Let’s pretend you’ve been unhappy at your job. You’ve been mulling over what a career is, whether the position you’re in contributes to your eventual goal. You slip into the normal existential wanderings of Career Thought: what’s the point? capitalism sucks. 9-5 til I die with a small amount of savings and a lot of resentful family members. rinse & repeat.
So, you scour job sites — LinkedIn is the go-to, Indeed will work and yes, let’s work on that USA Jobs profile. Hours of the work day become devoted to streamlining your resume to each job and rewriting cover letters at such a rapid speed that you don’t notice the stray “G” in the margin of one. (To my New Yorker executive assistant cover letter, this swan song’s for you. I’ve half convinced myself the reason I didn’t get an interview was because of that slight of hand technical glitch!!)
Then, a call from a blocked number that you nearly miss. Are you available for an interview later this week, a falsely cheerful HR person asks. You nod silently, vigorously as you say, yes, I am, thank you 🙂 ! You press the iron to the collar and sleeves of a button down you forgot about. You wash your hair and you fix yourself to look as little as yourself as possible. We’re taught to achieve a clean, sanitized professional alter ego. It’s sort of horrible.
The initial interview goes well and you’re left with a renewed sense of want. You can do this. The job description was tailor made for your skills, they’ll be crazy if they don’t hire you, your friends say as you wring your hands over a happy hour beer. You say, yeah, yeah, yeah. But I’m going to keep applying.

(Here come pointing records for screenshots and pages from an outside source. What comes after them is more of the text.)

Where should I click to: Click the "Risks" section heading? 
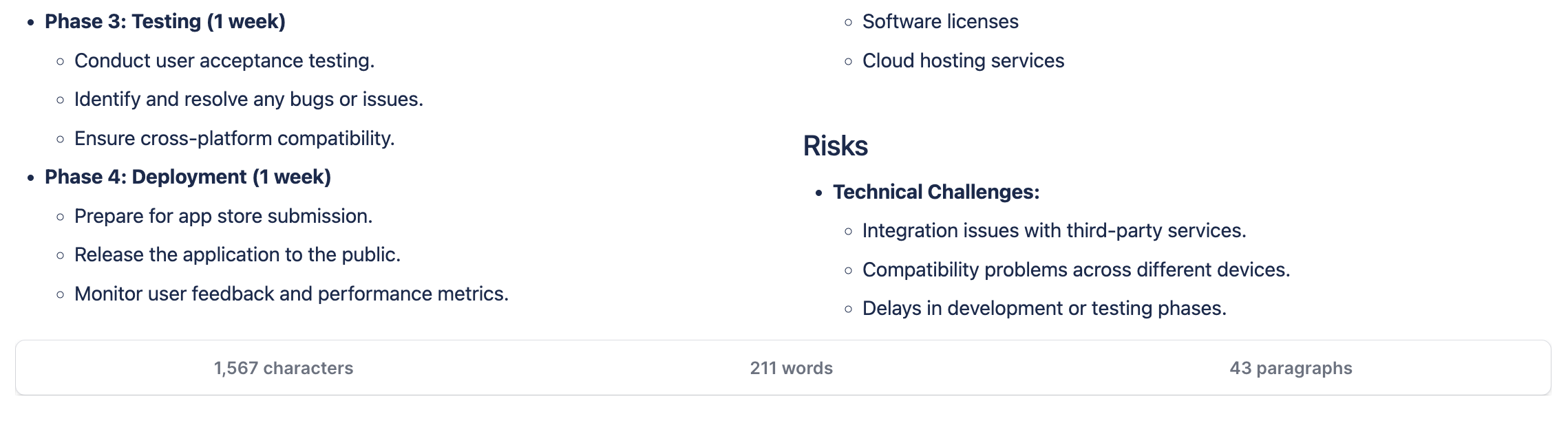tap(835, 146)
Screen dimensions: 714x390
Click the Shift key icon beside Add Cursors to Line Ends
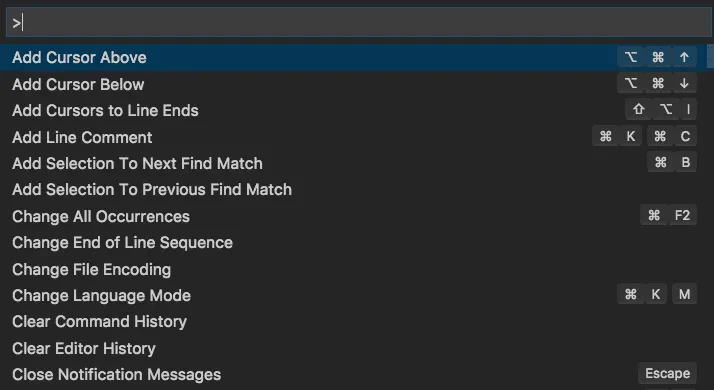click(639, 109)
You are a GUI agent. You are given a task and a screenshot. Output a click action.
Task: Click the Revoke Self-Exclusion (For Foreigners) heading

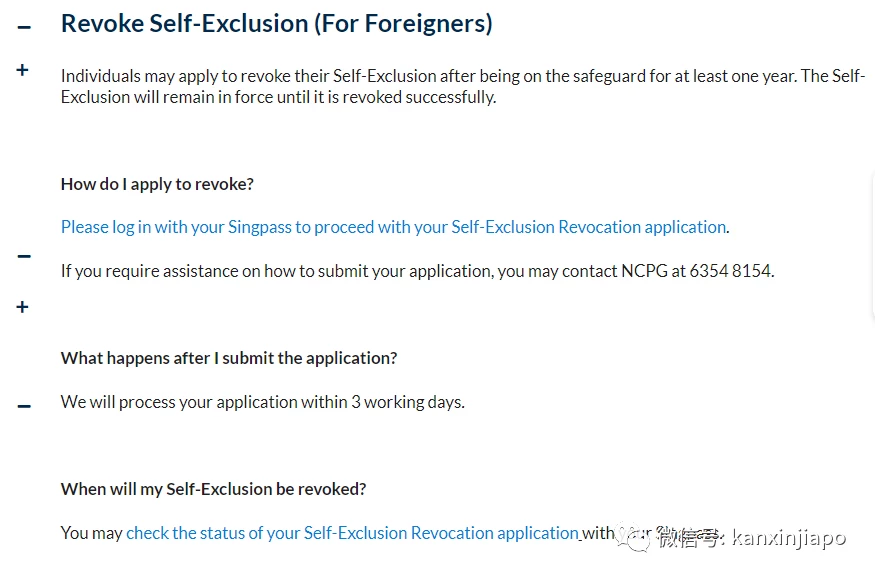click(277, 24)
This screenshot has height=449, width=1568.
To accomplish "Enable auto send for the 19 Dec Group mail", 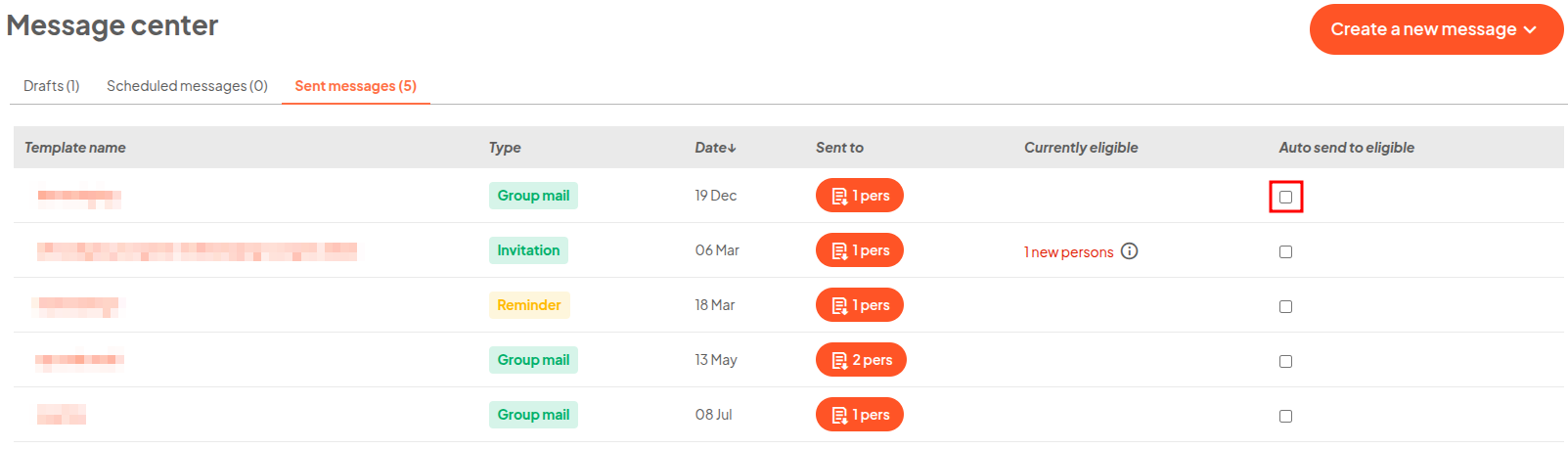I will pyautogui.click(x=1285, y=197).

A few days later, a Friday, the HR person calls and says, congratulations, we want another interview. This time, we want you to do something extra for us. Right now, you’re hungry and willing and any type of new work makes you feel like you can do your current job. So you respond with a few too many exclamation points and aim to complete the test before the time limit is up. (Because you do efficient AND quality work!)
The test ends up taking way longer than expected. You dart through two more interviews with more members of the team. You feel a bit like a circus animal, performing your best tricks in front of a captive audience of a few in a vast, nearly empty arena. You’re aware there are other people doing the same thing, but you can’t see their tricks. You’re only aware of your singular performance and the dangle of a treat at the end of it.
And then, the treat’s gone. I’m so sorry, they say. It was between you and one other performer, I mean person. But, we’d love to keep in touch. Would you like to take an even lower paying position? You smile through gritted teeth and a bruised ego. Yeah, of course, you say, your smile becoming increasingly stiff. And you go back to the listings page and you scroll, scroll, scroll until your hand is numb and your wrist is sore and you can’t stop chasing the feeling of being professionally courted. Rinse & repeat.